Development of Fast Real-time Online Dynamic Security Assessment System

 By Mike Zhou, XueWei Shang, Lin Zhao, JianFeng Yan, DongYu Shi, and Ying Chen

After a decade of development, online dynamic security assessment (DSA) analysis has been widely used in the power dispatching control centers in China. The current online DSA system is a near real-time analysis system with speed in the order of minutes. The development of a fast real-time DSA system with speed in the order of seconds has been started with the focus on helping the operator to perform DSA analysis in real-time. An end-to-end optimization approach is used to minimize the DSA system overall round trip time, including data acquisition, data processing and computation. The transient stability analysis is performed by searching of the existing simulation study cases in the knowledge base, rather than the step-by-step time-domain simulation method. Big Data technologies, including in-memory computing, complex event processing, search and pattern-matching, and deep machine learning, will be introduced to the power grid dispatching control centers in China in the near future.

After a decade of development, online dynamic security assessment (DSA) analysis has been widely used in the power dispatching control centers in China. In an online DSA system, power grid operation measurement data is processed first by supervisory control and data acquisition (SCADA) and then by State Estimation to estimate the state of the network and establish a power flow study case from the redundant telemetry measurements before starting the DSA analysis. DSA analysis currently used in the dispatching control centers includes feature:

a) monitoring and early warning;
b) stability margin analysis; and
c) control/adjustment decision support.

The state grid of China currently is modeled using a 40000-bus power network model. A round DSA trip, including SCADA, State Estimation and DSA analysis, currently takes about 10 minutes. Therefore, the current online DSA system, when used to handle the large-scale power network model, is a near real-time analysis system with speed in the order of minutes. Online DSA analysis is currently performed in the dispatching control centers periodically at an interval of 15 minutes.
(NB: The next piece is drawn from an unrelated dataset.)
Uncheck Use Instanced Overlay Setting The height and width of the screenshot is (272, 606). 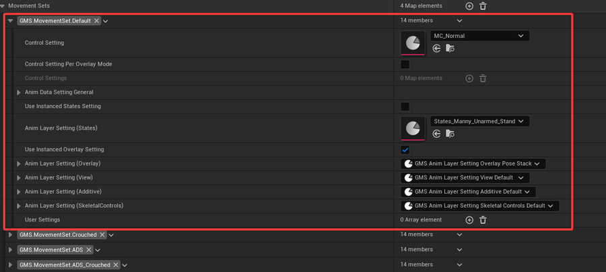pos(405,150)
With the development of the ultra-high voltage AC/DC national grid in China, we have foreseen the need for a fast real-time online DSA system with speed in the order of seconds. Power grid dynamic process, due to disturbance, develops at a speed of seconds. The fast real-time online DSA system will help the operator to perform real-time analysis and support their decision making process, while the system dynamic process is developing, rather than after-the-fact analysis. A new fast real-time online DSA development project, sponsored by the State Grid of China, has been started. The primary goal is to reduce the online DSA system overall round trip time, from data acquisition to complete the analysis, from the current proximate 10 minutes to less than 60 seconds.
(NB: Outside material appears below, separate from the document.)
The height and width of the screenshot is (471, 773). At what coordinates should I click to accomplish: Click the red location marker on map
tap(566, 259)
A distributed in-memory data grid based dataspace technology is used to speed up the data acquisition process, including SCADA and State Estimation. A real-time power network model, which runs inside the dataspace and subscribes to the change event published by the SCADA/WAMS (Wide Area Measurement System) and updates itself, is used to track the power grid operation state in real-time. A complex event processing engine listens to power grid state change events, published by the real-time power network model, to perform situation awareness analysis through event-driven rule evaluation and pattern-matching to identify potential grid operation dynamic security risk. If significant operation condition change with regarding to the security is detected, a fast DSA analysis is performed to identify the potential risk, and if necessary warn the operator and provide assistance to the operator in decision making to mitigate the risk.

At an interval of 15 minutes, the current DSA system running in the dispatching control centers performs the online DSA analysis, including step-by-step time-domain transient stability simulation, of the current operating point (model-driven approach). The new DSA implementation is based on search of existing power grid simulation cases (data-driven approach), produced in the off-line studies and the on-line simulation, and stored in a Hadoop based power grid simulation study case knowledge base. Currently, the State Grid dispatching control center of China produces per year 20,000 off-line and 25 million on-line study cases in their power grid simulation. These simulation study cases are collected and stored in the knowledge base. Big Data technology and Deep Machine Learning method are used to process the huge volume of the simulation data and make them ready for the search and pattern-matching based new DSA system. As a comparison, Google's AlphaGo has about 30M Go moves (equivalent to the power grid simulation study cases) collected from expert human players in its knowledge base to beat the humankind in Go games.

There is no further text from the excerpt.